Information is more than just the technical problem of transmitting accurately, but also the semantic problem of meaning and its effectiveness of using it to change behavior (Shannon’s work only addresses the first thing).

What distinguishes our approach to information value is we focus on memory dynamics, and base value on some general axioms. We try to embody the idea of curiosity “as learning for learning’s sake”, not done for the sake of some particular goal , or for future utility.

Is information a reward?

If reward is any quantity that motivates behavior, then our definition of information value is a reward, an intrinsic reward. This last point does not mean that information value and environmental rewards are interchangeable however. Rewards from the environment are a conserved resource, information is not. For example, if a rat shares a potato chip with a cage-mate, it must break the chip up leaving it less food for itself.
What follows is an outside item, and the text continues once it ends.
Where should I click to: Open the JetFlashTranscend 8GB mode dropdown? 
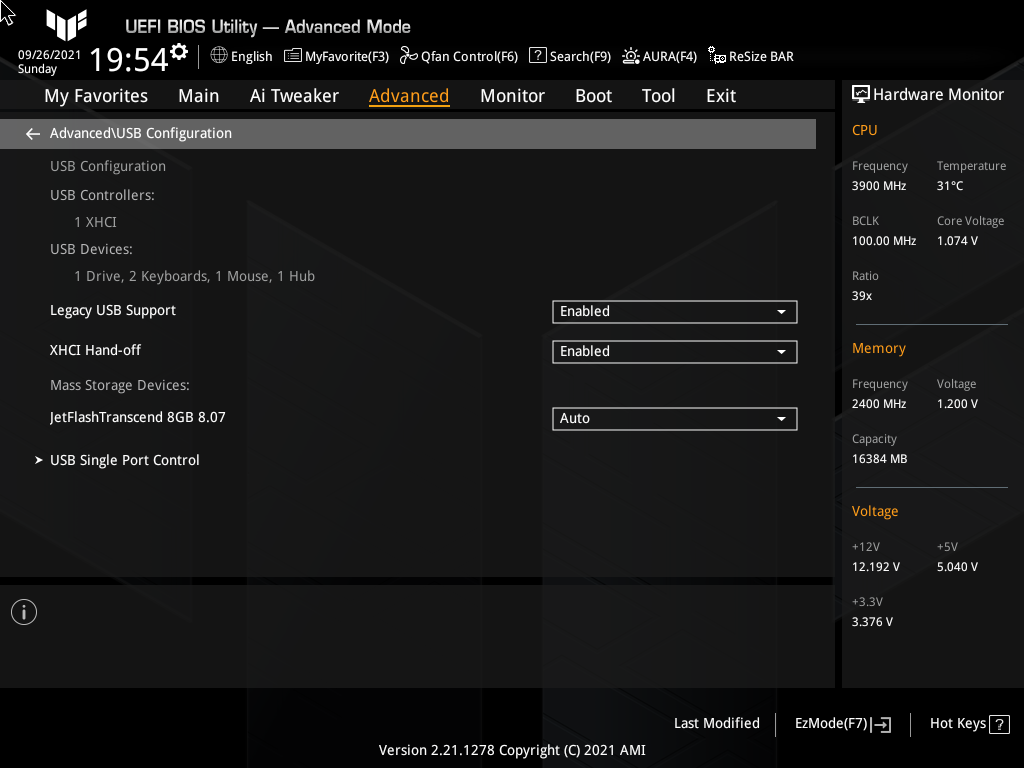pyautogui.click(x=674, y=418)
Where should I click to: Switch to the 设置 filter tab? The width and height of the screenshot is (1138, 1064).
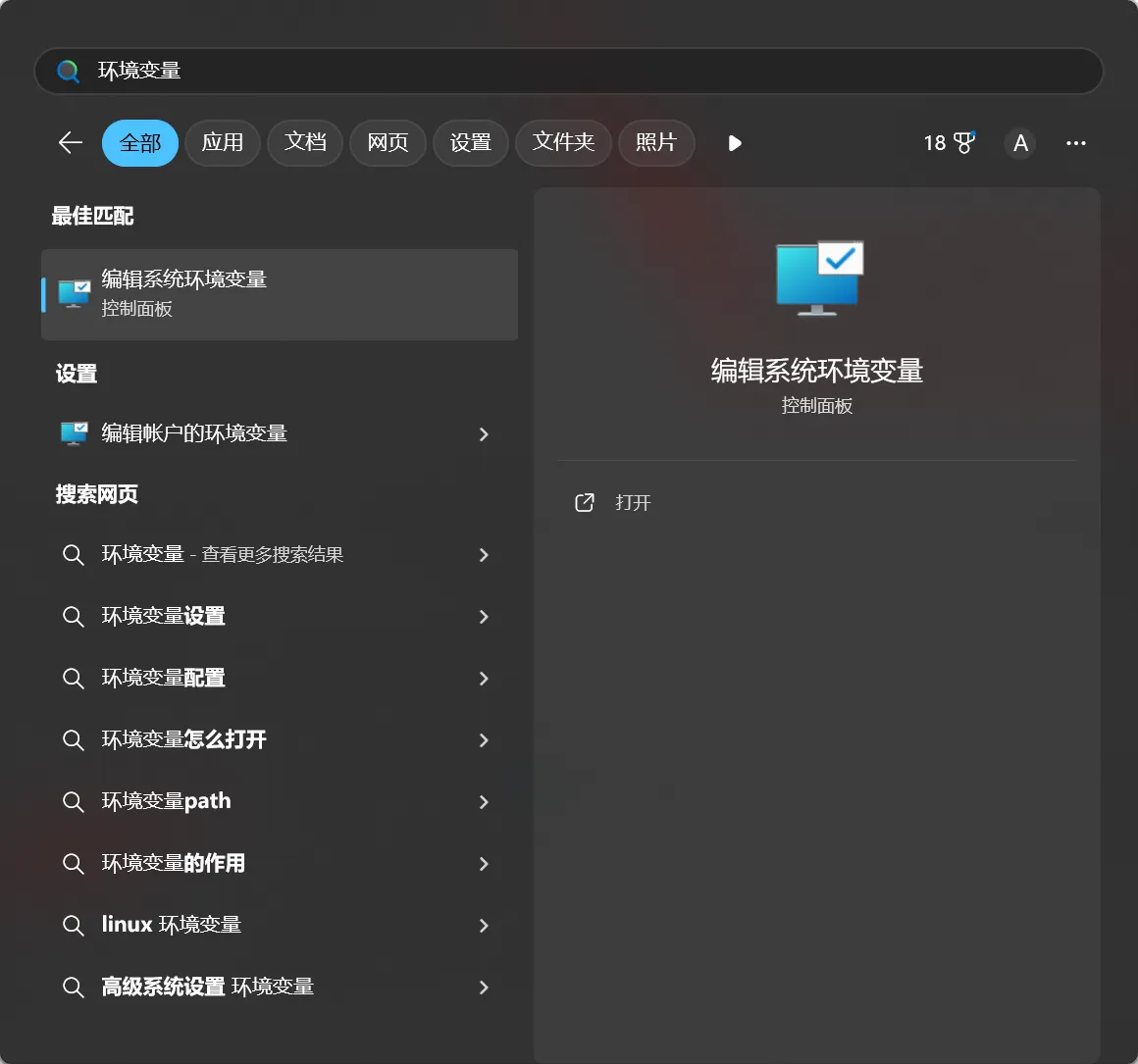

While if a student shares an idea with a classmate, that idea is not divided up. It depends, in other words.

But isn’t curiosity impractical?

It does seem curiosity can lead away from a needed solution as towards it. Consider children, who are the prototypical curious explorers. This is why we focus on the derivatives of memory and limit curiosity with boredom, as well as counter curiosity with a drive for reward collecting (i.e., exploitation). All these elements combined seek to limit curiosity without compromising it.
“Engineering vs. science”
“Punctuated equilibrium management strategy”: Phases of pure curious exploration vs. phases of pure market exploitation.

What is boredom, besides being a tunable parameter?

A more complete version of the theory would let us derive a useful or even optimal value for boredom if given a learning problem or environment. We cannot do this. It is the next problem we will work on, and it is important. Does this mean you are hypothesizing that boredom is actively tuned? Yes we are predicting that. But can animals tune boredom? Geana and Daw showed this in a series of experiments. They reported that altering the expectations of future learning in turn alters self-reports of boredom. Others have shown how boredom and self-control interact to drive exploration.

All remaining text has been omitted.